It will be interesting to see the carrying capacity of our orchards, as the goal is to do away with fossil-fuel-powered mowing.  The variety she has settled on is Southdown Babydoll; a relatively smaller heritage variety said to have exceptional wool, excellent meat, and a quizzical grin for a fixed expression.   An Extension Service researcher in our area has been experimenting with training this variety to graze in vineyards without harming the vines and we aim to learn from her.
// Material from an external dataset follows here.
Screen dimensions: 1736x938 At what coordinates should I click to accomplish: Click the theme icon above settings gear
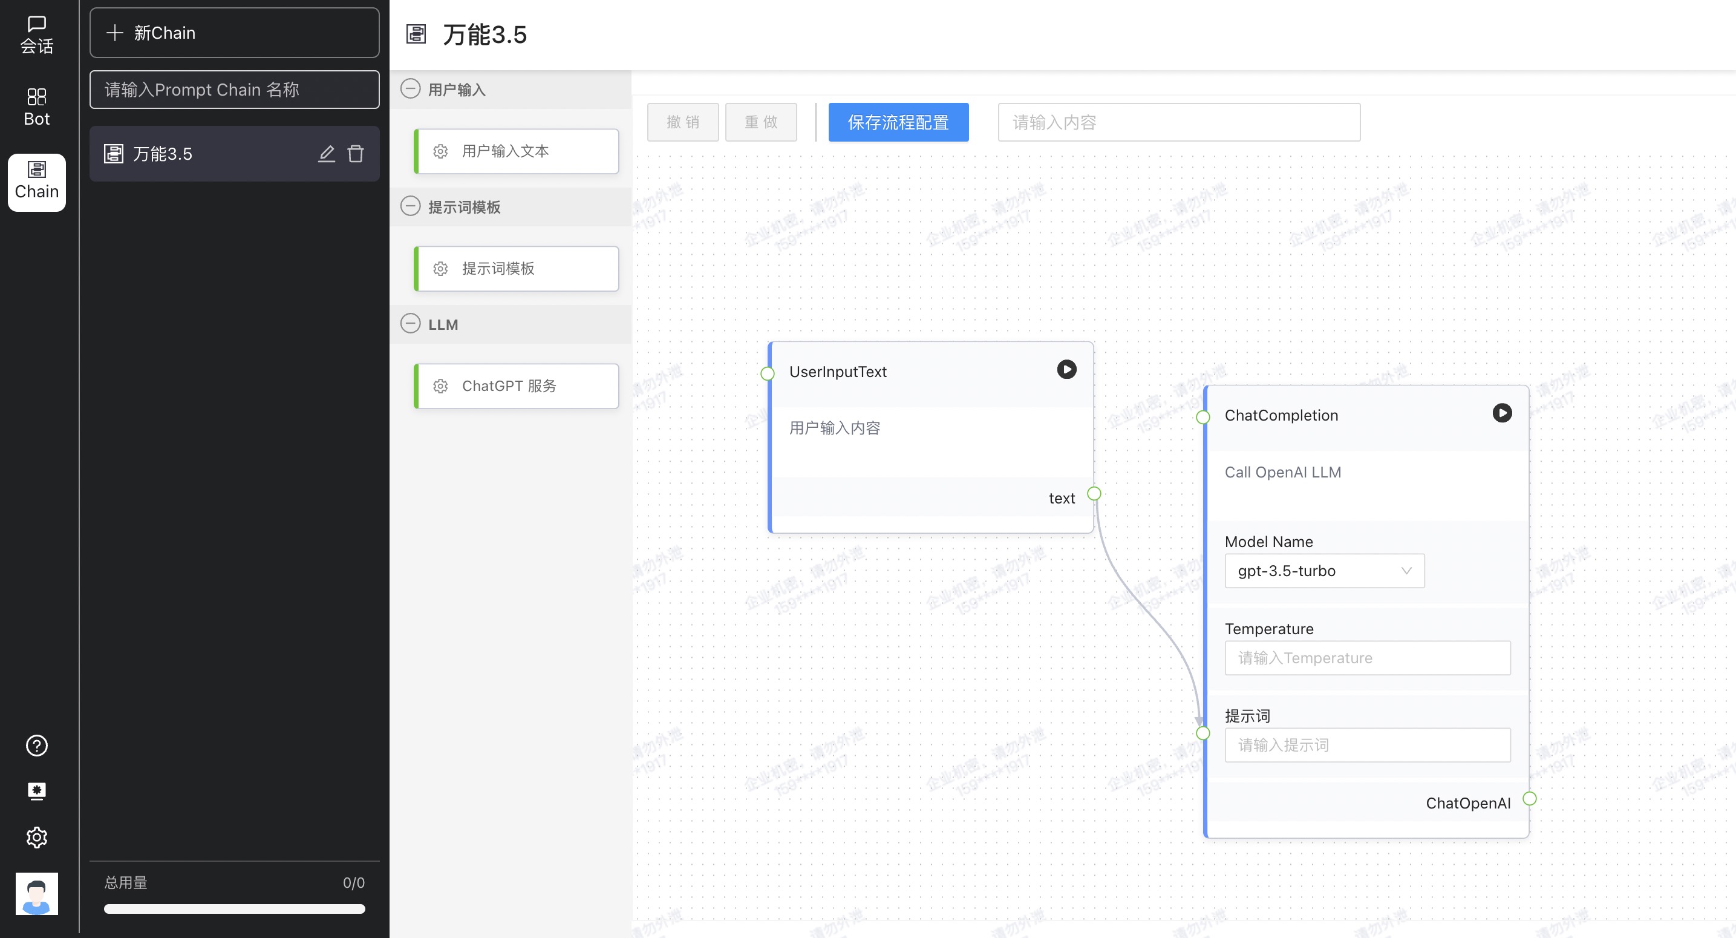[x=36, y=791]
Rain rode in on the winds of yet another cold front yesterday afternoon.  Our west windows are splattered with mud — fertile topsoil from the corn fields around Delta, presumably.  It rained over night but we’re still expecting snow and another night of deep cold temps.  Max claims this could be the last cold weather for a while, so I’m tuning up the sprayer and preparing to sally forth into the apple orchards as soon as the weather warms to spray against powdery mildew.

Frozen Fruit, Anyone?

Thursday, April 2nd, 2009

frozen apricot blossomsApril 2.  I’m up early again this morning, awakened once again by the roar and throb of our neighbors’ wind machines and the question whether to add ours to the chorus.  For over a week now it’s been an early-morning routine: either our alarm thermometer goes off or we hear someone else’s machine start up.  Usually both.  The thermometer tells us that temperatures are heading into the critical range where damage to the tender fruit buds will occur.  The neighbors’ wind machine tells us that he thinks there’s enough warm air above and that by mixing it with the cold air trapped near the ground he may be able to stave off some damage.  I phone the CSU Extension Service Experiment Station to connect to their reporting thermometers, one at fruit level and one at 40 feet above, and see whether there is a temperature “inversion” — one mile away.  My neighbor (one-half mile distant) also has an elevated thermometer.  But also has a couple of machines that turn on automatically.  Has he made a calculated decision or not?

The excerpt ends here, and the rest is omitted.